Una gota de sangre para morir amando (1973)
Partially-dubbed mishmash...just whacked-out enough to be interesting
Spanish-French co-production with international cast opens with nurse Sue Lyon dodging come-ons from doctor Jean Sorel just before scenario morphs into a futuristic horror with four men in a dune buggy--wearing helmets, jumpsuits and brandishing whips!--who specialize in car and home invasions à la "A Clockwork Orange" (which gets an amusing plug here). Meanwhile, Lyon (in shocking blue eyeshadow) appears to be a caring administrator to everyone but the local population of young men ages 18-25, many of whom are turning up dead. Partially-dubbed mishmash is just whacked-out enough to be marginally interesting. Director and co-writer Eloy de la Iglesia loves comic book colors and TV commercial satire, and he isn't afraid to be a little kinky. *1/2 from ****
End of the Road (1970)
Everyday nightmares...
The seemingly random lunacy and violence of the era has benumbed a college graduate (Stacy Keach) into a catatonic, zombified state. He spends time in a new-fangled sanitarium (headed by an overacting James Earl Jones in a white Nehru jacket), where therapy for the "insane" (i.e., victims who have not been given the opportunity to feel) is anything-goes sexual expression. Upon release, Keach drives a car without a key and rents a warehouse-apartment without a job, but soon connives his way into a teaching position by flirting with the faculty. Absurdist adaptation of John Barth's novel continually toys with an offbeat, bracing rhythm yet is derailed at nearly every turn by Aram Avakian's heavy-handed direction. The film is almost salvaged by Keach's beguiling performance, as well as by Gordon Willis's wonderful cinematography. *1/2 from ****
Circus of Books (2019)
A lovely story of perseverance while turning a blind eye
Documentary for Netflix by Rachel Mason, daughter of longtime West Hollywood bookstore owners Barry and Karen Mason, uses home movies, photographs, newsreel footage and interviews with family and friends to tell the story of her parents' secret journey to success in the gay porn industry. Originally a gay bar before it became Book Circus, Barry (a past wizard at electronics and a special effects tech on both "2001" and the TV series "Star Trek") and business-savvy but deeply-religious Karen took over the now-renamed bookstore on Santa Monica Blvd., catering to a gay male clientele of which they showed no bias against (they were in business, they sold a product, and gay men were their bread and butter). In these recent times of internet-caused strife, the bookstore (and its sister store in nearby Silverlake) was forced to close, but not before Barry and Karen's youngest son came out to them as gay, causing Karen to reassess her Jewish faith (where homosexuality is considered "an abomination") and supporting her son by becoming a leader alongside Barry in PFLAG, an organization uniting parents of lesbians, gays, bisexuals and transgendered. Moving story of perseverance, if not mad passion. The Masons looked but never saw; taking part in the pornography business without being actual participants, they put their children through school but never told them or anyone else how they managed it. The best part of "Circus of Books" is in seeing how this self-blinded, now-elderly couple eventually came around to supporting the community who long supported them. *** from ****
The UFO Incident (1975)
An intimate, small-scaled film rather than a sensational TV event...

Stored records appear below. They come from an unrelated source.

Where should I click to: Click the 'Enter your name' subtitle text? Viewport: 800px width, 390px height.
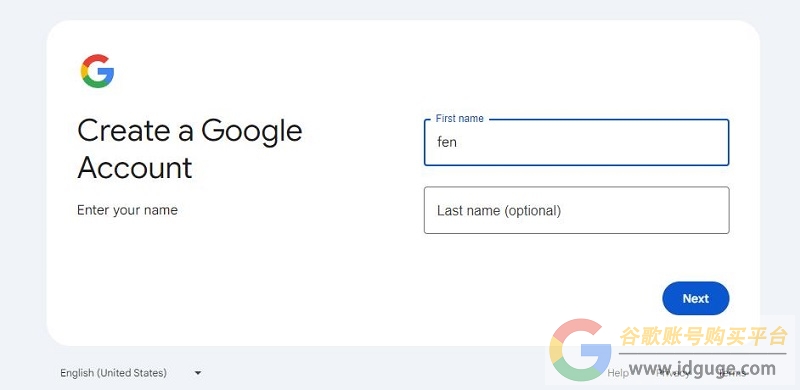pos(127,210)
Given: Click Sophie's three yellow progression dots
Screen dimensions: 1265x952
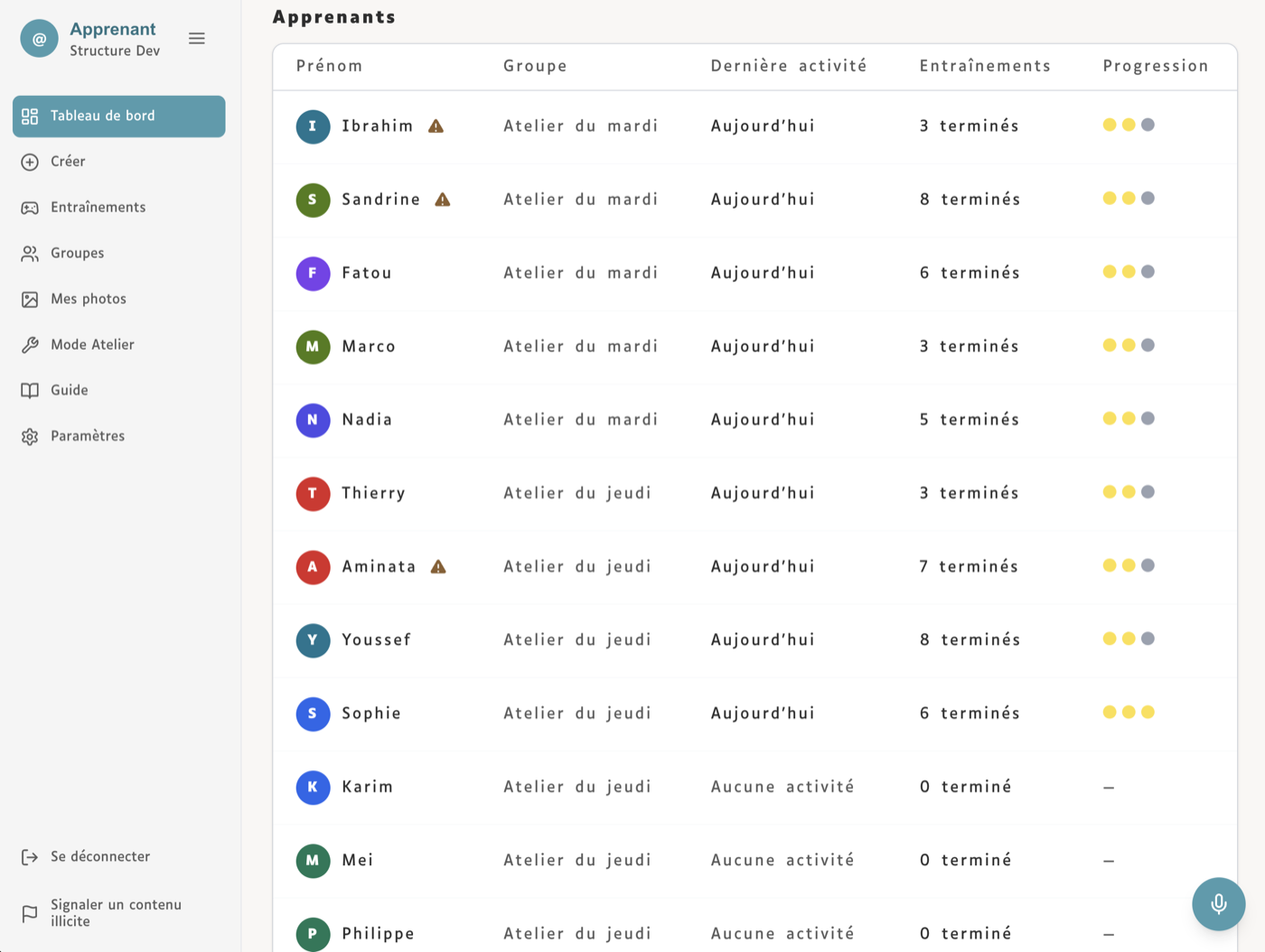Looking at the screenshot, I should click(1128, 712).
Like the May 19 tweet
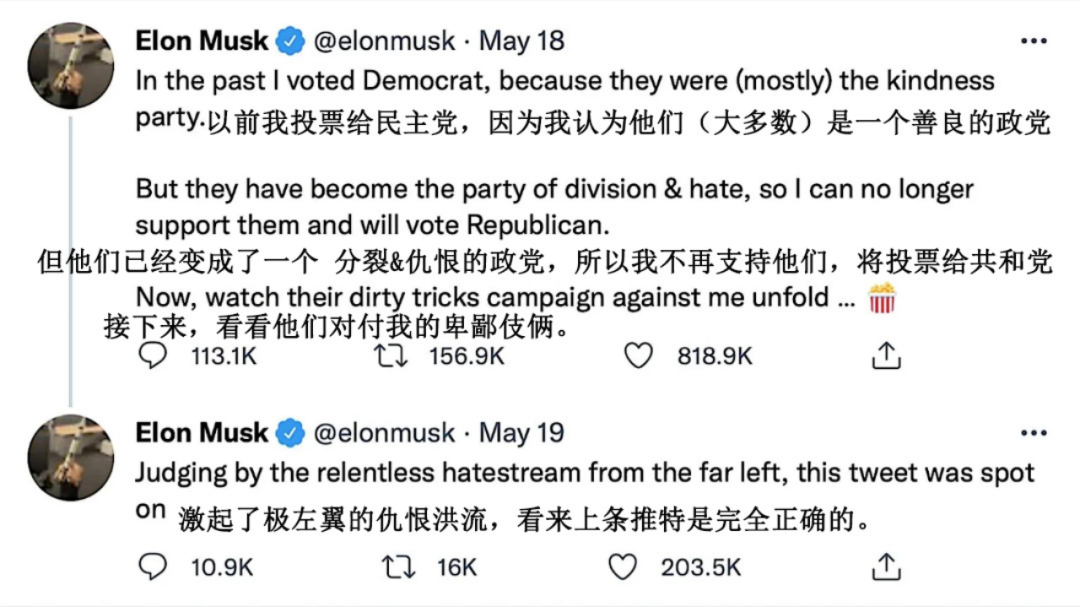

Adaptation of John G. Fuller's book (the uncredited "The Interrupted Journey") gets into the intense emotional reaction of a close encounter with aliens, and has the solid performances and direction needed to draw us in. Fact-based story of Barney and Betty Hill, an interracial, middle-class married couple in 1960s New Hampshire, who were thought to have been the victims of double amnesia after claiming they'd had contact with a flying saucer while driving from Niagara Falls into Montreal. Psychological portrait of two people, married just one year--both deeply disturbed by an unfathomable circumstance--has been given an intimate, respectful treatment (particularly for television) by director and executive producer Richard A. Colla. As the couple who first sought help from the US Air Force before undergoing hypnosis with a doctor, James Earl Jones and Estelle Parsons deliver remarkably open, candid performances (they turn this into a first-rate acting piece). A small-scaled film rather than a sensational TV event, yet a good dramatization of the psychological aspect of an other-worldly encounter. **1/2 from ****
Wild Wild Winter (1966)
It snowballs, all right...
When a group of guys get off the bus near the Alpine ski lodge, they smile and bow to the passing girls, who pass them right up. Turns out, all the girls are part of a sorority from nearby Alpine College and under the thumb of their housemother, who has a low opinion of the opposite sex. Universal's no-sex-on-the-slopes teen comedy apes the "Beach Party" pics from American-International, which by this time had started to fade in popularity themselves. Notable only for the musical appearances of Jay and the Americans, Dick and Dee Dee, The Beau Brummels, and cutie-pie singing duo Jackie and Gayle (incongruously singing "Our Love's Gonna Snowball" in bathing suits at the beach!). Stick with Columbia's "Winter A-Go-Go" from 1965--at least that one had a legitimate acting lead in James Stacy. * from ****
King Cobra (2016)
Pointless excursion into the seamy side of show biz...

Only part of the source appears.